Element lookup records
»»
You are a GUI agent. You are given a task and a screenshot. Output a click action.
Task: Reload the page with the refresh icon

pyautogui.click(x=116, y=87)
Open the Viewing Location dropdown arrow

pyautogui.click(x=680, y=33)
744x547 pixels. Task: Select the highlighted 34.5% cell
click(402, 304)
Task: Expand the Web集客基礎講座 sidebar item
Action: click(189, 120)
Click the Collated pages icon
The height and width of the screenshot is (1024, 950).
««
Which of the lines above contain the word "icon"? Copy each one in full, matching uppercase and lowercase exactly.

Task: Reload the page with the refresh icon
Click the Collated pages icon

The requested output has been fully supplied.